Yvette Monahan
The thousand-year-old boy, 2015
Photograph, 70 x 82 cm
"In 2006, some cavers made exciting archaeological discoveries in the Burren. Among the findings was the 3,000-year-old skeleton of a child. They were able to extract DNA from these Bronze Age remains. Archaeologists tested this DNA against children from a local school. One boy was an exact match. It turns out that he lives in a house less than one mile from the cave. This story captivated me and I wondered whether a landscape could hold the individual and collective stories of those that pass over it. In this work, I used the writer Tim Robinson’s idea of the ‘adequate step’, where each step in the landscape takes note of geology, biology, myths, history, and politics of that landscape. It allows an allegorical landscape full of the intangible to exist. I used Tim’s map of the Burren as a guide to mark out my own adequate step.

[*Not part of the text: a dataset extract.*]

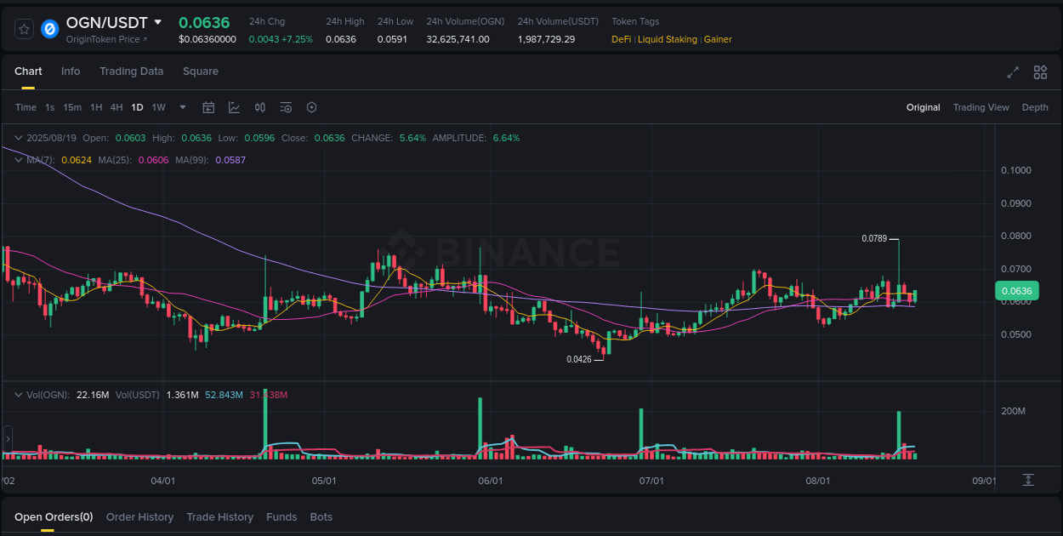Image resolution: width=1063 pixels, height=536 pixels.
Task: Click the candlestick comparison icon
Action: tap(260, 107)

The thousand-year-old boy explores the Burren as an ancient place, a landscape that acts as a silent witness to the lives of those who have gone before, holding their memories and stories."

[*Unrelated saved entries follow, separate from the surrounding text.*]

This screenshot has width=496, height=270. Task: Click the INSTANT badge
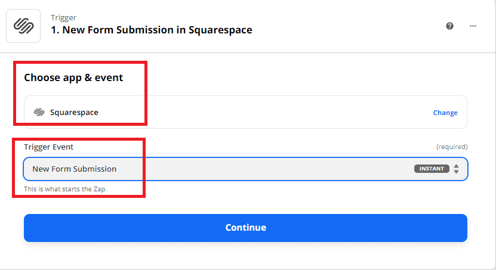click(432, 169)
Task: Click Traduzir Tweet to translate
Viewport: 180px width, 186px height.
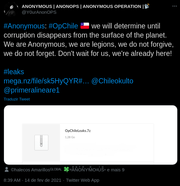Action: (x=17, y=99)
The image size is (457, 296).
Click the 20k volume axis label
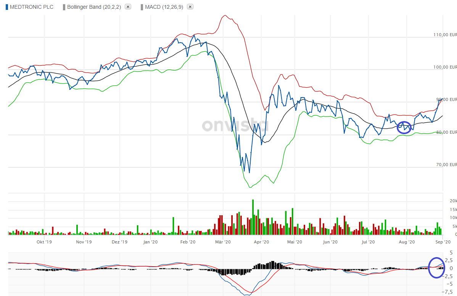[x=453, y=201]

Yvette Monahan is an Irish photographic artist. She creates visual narratives, which reveal stories hidden deep in living places. In 2015, her project ‘The thousand year old boy’ won the Solas Ireland Award. It was also exhibited in Dublin and Salzburg and as part of BX Futures, PhotoLondon, London Art Fair, and New Irish Works. It was nominated for the Savills prize and the Prix Pictet award 2016. Yvette holds a MFA Photography from the University of Ulster and an MA in Geography from Trinity College Dublin.